This is Antonia's version of a traditional Bavarian cheesecake, made with quark cheese and lemon.
Picture
For the pastry:
240g plain flour
​2 heaped tablespoons sugar
pinch of salt
​180g unsalted butter, warmed to room temperature
​1/4 cup cold water
For the filling:
5 eggs, separated
12 heaped tablespoons sugar
600g Quark (2 Elgaar Quark jars)
300g Mascarpone (1 Elgaar Mascarpone jar)
1 heaped tablespoon corn starch
1/2 teaspoon salt

Zest and juice of 1 lemon

Method:
  1. Preheat oven to 170°C, grease a 26cm springform tin and line base with baking paper.
  2. Make the pastry - combine flour, sugar and salt in mixing bowl.
  3. Cut  butter into cubes, add to flour mix  and rub lightly  to roughly combine. 
  4. Make a well in the mix and pour in water - using a spoon, quickly work  the mix to form buttery lumps.
  5. Use your hands to combine the dough into a rough ball - don't overwork.
  6. Roll out using flour to prevent sticking and line the base of your tin. Set aside.
  7. For the filling,  beat together eggwhites and six tablespoons of the sugar until stiff peaks form.

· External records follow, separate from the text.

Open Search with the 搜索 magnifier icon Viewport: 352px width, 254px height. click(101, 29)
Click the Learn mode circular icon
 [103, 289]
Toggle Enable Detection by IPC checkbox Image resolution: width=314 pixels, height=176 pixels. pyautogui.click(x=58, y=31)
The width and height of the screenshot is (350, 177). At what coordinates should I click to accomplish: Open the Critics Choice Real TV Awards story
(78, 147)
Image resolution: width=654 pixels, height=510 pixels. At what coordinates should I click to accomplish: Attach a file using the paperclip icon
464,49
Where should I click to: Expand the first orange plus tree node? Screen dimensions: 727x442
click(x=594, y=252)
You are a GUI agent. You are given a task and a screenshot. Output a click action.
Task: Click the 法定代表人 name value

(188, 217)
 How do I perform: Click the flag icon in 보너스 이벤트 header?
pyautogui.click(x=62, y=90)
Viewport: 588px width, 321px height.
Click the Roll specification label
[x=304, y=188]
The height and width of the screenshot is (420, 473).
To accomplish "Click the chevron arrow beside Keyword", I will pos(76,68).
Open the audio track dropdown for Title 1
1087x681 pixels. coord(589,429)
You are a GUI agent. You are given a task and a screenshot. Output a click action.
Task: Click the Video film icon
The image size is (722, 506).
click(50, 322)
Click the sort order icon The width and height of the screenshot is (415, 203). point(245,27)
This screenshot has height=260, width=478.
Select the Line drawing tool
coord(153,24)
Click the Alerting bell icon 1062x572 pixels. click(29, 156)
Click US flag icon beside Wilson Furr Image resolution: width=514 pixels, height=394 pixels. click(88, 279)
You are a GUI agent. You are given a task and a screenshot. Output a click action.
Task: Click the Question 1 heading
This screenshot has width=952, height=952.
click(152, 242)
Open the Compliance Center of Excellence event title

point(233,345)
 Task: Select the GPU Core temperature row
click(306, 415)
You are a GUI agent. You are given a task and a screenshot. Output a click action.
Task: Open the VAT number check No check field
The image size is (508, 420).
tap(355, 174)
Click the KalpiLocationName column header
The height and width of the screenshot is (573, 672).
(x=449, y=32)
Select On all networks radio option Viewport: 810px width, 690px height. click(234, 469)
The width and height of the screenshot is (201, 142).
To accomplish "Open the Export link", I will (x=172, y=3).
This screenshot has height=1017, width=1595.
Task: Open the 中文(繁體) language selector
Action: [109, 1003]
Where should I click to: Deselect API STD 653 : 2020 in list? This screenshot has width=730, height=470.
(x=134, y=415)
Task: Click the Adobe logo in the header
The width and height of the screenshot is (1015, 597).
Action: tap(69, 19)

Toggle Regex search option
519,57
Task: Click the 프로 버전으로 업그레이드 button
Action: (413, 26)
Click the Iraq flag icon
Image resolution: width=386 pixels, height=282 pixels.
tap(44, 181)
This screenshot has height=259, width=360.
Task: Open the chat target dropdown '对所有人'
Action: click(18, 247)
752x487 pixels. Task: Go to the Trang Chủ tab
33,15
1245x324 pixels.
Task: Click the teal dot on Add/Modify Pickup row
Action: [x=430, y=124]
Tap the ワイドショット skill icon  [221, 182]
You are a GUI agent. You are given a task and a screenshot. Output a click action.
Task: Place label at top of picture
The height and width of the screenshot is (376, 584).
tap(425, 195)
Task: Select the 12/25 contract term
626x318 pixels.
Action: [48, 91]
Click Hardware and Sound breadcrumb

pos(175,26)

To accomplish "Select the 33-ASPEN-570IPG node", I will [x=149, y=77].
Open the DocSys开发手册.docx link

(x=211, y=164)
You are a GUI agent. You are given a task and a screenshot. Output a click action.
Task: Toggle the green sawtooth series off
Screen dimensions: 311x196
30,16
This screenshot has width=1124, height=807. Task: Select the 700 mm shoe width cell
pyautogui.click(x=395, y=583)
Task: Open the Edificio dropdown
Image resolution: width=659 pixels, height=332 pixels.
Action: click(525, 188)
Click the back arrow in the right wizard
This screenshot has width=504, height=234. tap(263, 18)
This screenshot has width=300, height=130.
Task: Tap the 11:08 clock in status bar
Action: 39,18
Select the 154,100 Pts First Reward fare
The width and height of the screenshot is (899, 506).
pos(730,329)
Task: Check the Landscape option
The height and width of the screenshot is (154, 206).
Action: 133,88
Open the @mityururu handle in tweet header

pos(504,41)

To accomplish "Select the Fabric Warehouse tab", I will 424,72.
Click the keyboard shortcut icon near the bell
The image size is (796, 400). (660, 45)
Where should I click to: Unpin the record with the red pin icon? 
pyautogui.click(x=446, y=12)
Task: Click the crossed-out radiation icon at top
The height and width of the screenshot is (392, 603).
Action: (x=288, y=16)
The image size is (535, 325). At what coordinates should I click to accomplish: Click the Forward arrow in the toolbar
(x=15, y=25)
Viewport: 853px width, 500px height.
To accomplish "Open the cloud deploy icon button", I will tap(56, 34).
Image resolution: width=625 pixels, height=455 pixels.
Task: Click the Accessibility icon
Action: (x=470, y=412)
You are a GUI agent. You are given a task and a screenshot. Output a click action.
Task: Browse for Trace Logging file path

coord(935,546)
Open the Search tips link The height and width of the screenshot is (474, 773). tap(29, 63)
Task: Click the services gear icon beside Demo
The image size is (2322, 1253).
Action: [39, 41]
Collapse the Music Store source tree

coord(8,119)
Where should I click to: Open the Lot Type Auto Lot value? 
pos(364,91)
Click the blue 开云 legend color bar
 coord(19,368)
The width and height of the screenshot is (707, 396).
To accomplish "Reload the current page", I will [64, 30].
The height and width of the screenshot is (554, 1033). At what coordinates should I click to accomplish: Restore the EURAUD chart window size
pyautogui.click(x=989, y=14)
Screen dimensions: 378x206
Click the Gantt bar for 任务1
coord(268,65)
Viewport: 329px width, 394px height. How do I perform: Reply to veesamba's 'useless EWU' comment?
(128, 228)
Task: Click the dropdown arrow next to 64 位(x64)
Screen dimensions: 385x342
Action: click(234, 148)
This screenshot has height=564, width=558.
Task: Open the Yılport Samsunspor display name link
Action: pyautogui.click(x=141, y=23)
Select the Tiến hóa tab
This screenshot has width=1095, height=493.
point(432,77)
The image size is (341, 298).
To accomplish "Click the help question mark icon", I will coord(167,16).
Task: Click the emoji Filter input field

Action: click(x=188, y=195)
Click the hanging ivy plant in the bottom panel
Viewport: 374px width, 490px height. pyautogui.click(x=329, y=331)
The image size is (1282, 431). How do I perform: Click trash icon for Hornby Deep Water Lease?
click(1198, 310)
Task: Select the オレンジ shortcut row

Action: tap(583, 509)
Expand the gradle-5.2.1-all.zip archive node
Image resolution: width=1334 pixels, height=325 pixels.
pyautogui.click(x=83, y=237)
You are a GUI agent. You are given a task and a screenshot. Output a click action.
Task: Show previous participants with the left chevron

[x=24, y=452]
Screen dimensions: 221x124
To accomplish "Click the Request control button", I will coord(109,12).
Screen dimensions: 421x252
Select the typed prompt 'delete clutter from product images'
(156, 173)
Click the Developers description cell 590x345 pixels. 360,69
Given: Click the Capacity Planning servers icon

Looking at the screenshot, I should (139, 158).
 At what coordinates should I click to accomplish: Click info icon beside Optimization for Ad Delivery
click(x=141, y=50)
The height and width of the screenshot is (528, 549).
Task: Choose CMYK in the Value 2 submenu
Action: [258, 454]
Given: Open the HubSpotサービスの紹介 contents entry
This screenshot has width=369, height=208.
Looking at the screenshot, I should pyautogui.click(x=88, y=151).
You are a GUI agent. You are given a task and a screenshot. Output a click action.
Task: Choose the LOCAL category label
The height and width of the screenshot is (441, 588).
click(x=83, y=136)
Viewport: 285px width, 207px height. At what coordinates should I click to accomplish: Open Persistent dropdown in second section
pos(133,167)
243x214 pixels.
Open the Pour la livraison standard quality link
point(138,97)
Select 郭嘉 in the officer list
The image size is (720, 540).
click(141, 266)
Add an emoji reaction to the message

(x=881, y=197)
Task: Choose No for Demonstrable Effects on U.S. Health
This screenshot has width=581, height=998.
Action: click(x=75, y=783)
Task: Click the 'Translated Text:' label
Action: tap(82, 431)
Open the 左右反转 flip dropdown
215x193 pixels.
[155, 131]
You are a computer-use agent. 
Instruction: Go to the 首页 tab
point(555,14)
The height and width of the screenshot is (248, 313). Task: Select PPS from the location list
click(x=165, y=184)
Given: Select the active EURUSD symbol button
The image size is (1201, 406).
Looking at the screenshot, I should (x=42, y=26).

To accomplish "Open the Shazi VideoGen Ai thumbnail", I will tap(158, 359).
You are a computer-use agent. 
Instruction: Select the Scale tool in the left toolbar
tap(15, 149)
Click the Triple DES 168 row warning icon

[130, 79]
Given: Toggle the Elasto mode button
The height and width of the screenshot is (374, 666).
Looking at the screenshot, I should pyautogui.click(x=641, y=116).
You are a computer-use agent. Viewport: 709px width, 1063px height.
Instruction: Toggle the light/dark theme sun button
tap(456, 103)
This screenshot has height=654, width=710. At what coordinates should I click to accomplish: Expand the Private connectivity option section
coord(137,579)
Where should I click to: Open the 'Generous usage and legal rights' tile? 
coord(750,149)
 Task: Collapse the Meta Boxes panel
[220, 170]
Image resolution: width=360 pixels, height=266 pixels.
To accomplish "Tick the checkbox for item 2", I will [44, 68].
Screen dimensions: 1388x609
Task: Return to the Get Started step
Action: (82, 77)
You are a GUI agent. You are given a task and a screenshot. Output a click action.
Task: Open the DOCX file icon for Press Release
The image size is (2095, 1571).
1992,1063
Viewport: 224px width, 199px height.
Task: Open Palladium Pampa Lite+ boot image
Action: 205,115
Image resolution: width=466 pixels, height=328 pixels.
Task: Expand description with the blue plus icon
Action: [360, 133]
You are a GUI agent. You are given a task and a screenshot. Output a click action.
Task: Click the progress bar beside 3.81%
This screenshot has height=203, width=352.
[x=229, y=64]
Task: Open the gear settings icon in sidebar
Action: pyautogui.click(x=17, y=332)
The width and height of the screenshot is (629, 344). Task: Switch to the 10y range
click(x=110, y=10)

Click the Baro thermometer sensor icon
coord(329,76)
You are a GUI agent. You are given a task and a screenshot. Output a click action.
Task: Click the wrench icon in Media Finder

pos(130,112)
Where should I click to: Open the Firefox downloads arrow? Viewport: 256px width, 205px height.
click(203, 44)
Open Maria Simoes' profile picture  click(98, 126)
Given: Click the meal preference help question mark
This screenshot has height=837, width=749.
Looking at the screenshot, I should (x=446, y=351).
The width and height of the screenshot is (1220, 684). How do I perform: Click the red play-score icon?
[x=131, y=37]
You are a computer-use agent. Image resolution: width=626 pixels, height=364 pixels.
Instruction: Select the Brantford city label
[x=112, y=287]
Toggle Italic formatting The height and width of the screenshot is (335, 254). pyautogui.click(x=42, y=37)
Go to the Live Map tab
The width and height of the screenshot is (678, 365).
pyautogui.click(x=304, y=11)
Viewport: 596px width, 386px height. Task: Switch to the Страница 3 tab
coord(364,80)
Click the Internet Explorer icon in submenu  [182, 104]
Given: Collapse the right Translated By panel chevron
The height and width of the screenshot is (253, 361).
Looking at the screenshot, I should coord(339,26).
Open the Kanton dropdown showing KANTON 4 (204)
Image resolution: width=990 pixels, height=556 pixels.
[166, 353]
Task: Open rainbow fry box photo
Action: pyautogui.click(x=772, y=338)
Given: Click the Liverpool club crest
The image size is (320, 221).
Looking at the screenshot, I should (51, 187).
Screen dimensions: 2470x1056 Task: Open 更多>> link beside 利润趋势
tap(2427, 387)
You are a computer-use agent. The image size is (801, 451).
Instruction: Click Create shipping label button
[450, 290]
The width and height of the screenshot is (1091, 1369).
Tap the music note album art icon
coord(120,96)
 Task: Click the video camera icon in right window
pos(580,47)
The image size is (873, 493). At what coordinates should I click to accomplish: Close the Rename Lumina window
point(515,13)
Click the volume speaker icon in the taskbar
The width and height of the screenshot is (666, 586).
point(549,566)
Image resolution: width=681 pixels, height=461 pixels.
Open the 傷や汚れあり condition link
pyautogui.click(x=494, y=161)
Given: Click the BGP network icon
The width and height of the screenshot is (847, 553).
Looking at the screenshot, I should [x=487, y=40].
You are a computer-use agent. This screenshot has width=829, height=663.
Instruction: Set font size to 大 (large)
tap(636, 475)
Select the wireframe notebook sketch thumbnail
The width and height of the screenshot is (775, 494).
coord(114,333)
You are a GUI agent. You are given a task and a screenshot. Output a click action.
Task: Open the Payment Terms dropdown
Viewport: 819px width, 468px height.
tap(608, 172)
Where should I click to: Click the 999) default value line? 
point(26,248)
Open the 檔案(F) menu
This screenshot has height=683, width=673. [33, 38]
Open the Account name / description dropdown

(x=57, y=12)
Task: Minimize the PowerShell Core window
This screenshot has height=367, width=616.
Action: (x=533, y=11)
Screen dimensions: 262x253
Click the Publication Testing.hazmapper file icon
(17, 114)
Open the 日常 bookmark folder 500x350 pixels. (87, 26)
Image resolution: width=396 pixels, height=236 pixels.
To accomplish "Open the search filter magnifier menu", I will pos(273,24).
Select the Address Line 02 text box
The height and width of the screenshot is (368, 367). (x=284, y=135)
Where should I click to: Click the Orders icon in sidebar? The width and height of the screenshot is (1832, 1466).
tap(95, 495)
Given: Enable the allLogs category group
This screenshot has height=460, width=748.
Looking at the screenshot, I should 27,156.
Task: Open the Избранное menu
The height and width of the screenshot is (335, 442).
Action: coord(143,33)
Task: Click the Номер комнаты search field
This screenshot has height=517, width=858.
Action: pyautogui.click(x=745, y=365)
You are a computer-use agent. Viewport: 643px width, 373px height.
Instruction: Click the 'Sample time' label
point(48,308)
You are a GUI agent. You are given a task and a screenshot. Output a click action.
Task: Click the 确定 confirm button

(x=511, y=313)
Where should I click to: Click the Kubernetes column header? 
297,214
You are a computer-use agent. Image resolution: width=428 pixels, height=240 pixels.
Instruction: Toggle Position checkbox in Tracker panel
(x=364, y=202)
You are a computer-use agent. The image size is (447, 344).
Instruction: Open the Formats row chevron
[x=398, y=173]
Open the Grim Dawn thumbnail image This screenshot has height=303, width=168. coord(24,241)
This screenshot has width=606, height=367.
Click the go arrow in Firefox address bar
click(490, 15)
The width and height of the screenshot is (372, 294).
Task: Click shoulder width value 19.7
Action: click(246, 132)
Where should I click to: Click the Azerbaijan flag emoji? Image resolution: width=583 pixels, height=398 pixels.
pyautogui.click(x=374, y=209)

Set aside.
  8. Beat together eggyolks and remaining sugar  until foamy.  Set aside.
  9. In a large mixing bowl, combine  quark, mascarpone, starch, salt and zest and juice of lemon, and mix thoroughly.
  10. Gently fold in eggyolk  mix followed by eggwhite mix - don't  mix too much.
  11. Fill into prepared tin on top of pastry, gently smooth with spoon.
  12. Bake at  170°C until golden on top (around 45 to 60 minutes).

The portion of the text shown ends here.